Pull out each line of the records below that contains the string "height". Copy those lines unchanged.
+++
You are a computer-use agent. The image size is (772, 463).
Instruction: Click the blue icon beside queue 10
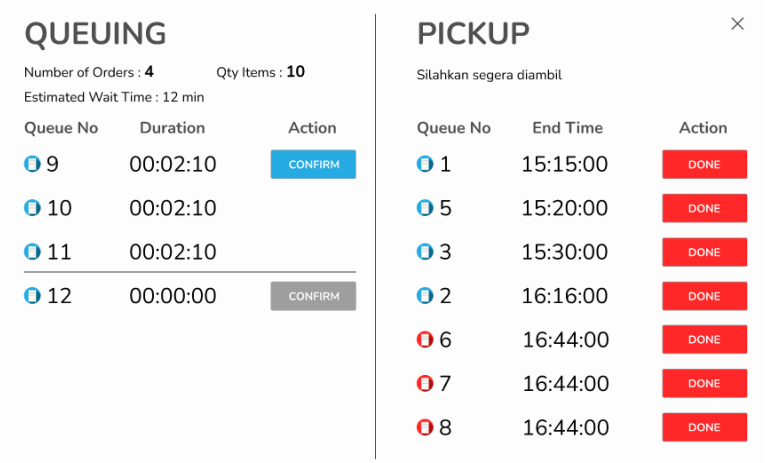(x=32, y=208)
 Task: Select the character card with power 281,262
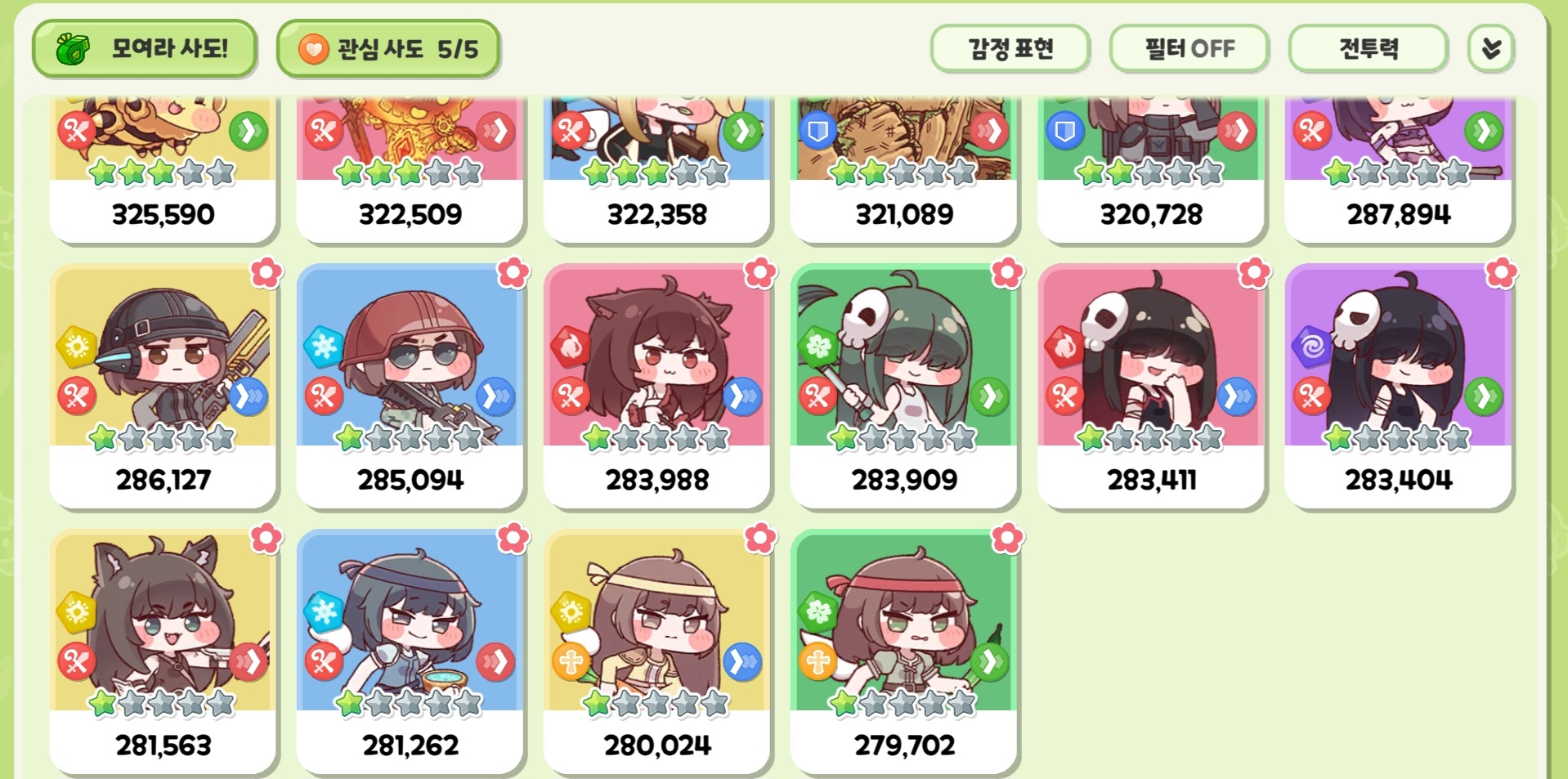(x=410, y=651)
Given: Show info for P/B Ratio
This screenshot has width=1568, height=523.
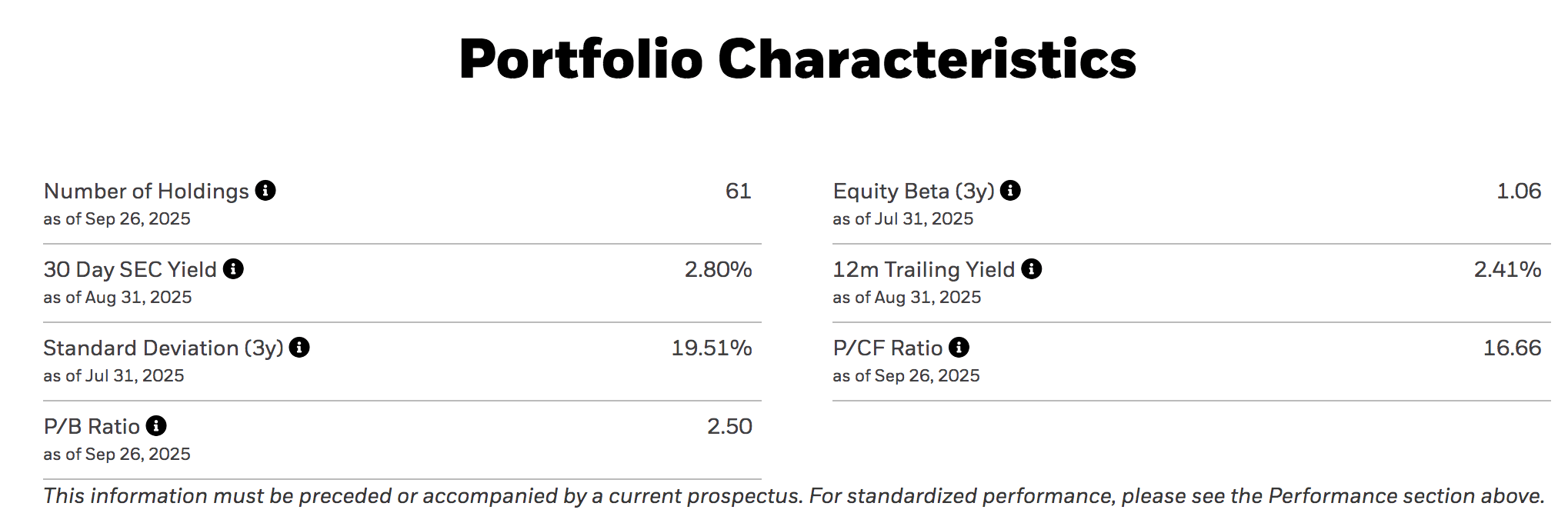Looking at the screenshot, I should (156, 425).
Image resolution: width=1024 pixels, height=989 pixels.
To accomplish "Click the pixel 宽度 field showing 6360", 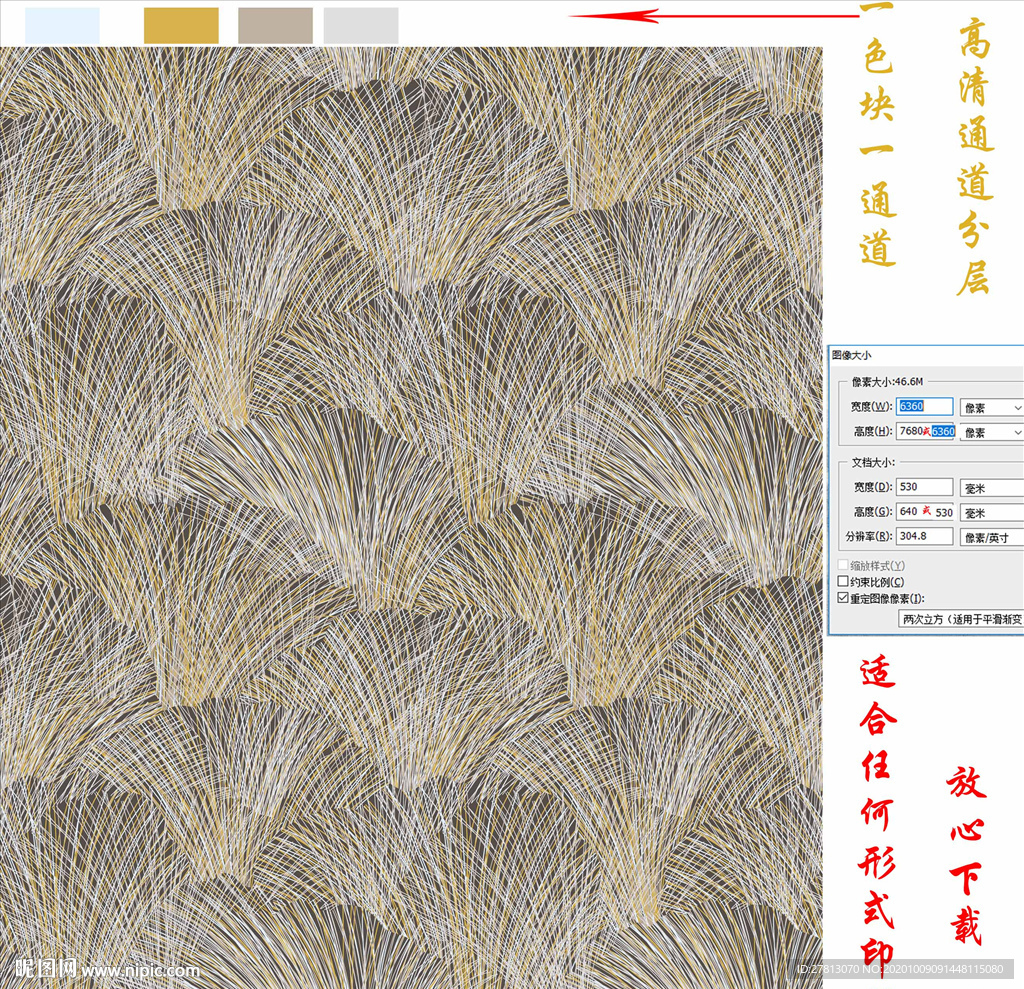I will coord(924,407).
+++
Exercise response —
This screenshot has width=1568, height=523.
Image resolution: width=1024 pixels, height=989 pixels.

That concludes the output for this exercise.